Cheatsheet for Pandas

Pandas command

Posted on February 20, 2021

Cheatsheet for Pandas basic

Basic operation on Pandas dataframe:

import pandas as pd
df = pd.read_csv('data_frame.csv')

df.head()
df.info()

df['column_name'].mean()
df['column_name'].max()
df['column_name'].min()

df['column_name'].unique()
df['column_name'].nunique()

df['column_name'].count()
df['column_name'].value_counts().head(10)

df['column_name'].apply(user_defined_func)
df[['column_name_1','column_name_2']].corr()

df.groupby(['column_name_1']).mean()
df.groupby(by =['column_name_1', 'column_name_2']).count()['column_name_3'].unstack()

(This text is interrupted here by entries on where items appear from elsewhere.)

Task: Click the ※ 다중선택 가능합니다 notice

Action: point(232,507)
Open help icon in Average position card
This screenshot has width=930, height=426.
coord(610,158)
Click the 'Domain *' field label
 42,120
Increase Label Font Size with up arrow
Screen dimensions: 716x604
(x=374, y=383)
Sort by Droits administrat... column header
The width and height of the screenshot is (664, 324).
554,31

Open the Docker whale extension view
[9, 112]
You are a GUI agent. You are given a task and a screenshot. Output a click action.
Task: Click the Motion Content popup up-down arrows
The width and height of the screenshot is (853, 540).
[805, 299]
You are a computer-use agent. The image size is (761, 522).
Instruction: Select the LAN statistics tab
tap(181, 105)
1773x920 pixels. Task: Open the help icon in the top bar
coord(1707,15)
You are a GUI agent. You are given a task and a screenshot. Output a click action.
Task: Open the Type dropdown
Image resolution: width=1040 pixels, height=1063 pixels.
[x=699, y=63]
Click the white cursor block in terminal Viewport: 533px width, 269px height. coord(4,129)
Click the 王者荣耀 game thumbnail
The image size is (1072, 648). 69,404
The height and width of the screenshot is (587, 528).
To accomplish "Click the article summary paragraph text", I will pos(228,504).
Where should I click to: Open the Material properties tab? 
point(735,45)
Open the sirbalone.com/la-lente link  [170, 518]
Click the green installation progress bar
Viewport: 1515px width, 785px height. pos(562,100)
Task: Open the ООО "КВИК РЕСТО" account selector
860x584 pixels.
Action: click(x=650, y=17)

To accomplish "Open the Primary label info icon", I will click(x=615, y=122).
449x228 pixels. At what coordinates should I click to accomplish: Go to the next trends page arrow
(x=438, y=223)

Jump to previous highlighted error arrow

Built-in data visualization:

df['column_name'].hist(bins=30) # or

df['column_name'].plot(kind='hist',bins=30) # or

df['column_name'].plot.hist(bins=30)

# Area plot

df['column_name'].plot.area(alpha=0.5)

Here it lists most types of the built-in data plot methods:

  • df.plot.area
  • df.plot.barh
  • df.plot.density
  • df.plot.hist
  • df.plot.line
  • df.plot.scatter
  • df.plot.bar
  • df.plot.box
  • df.plot.hexbin
  • df.plot.kde
  • df.plot.pie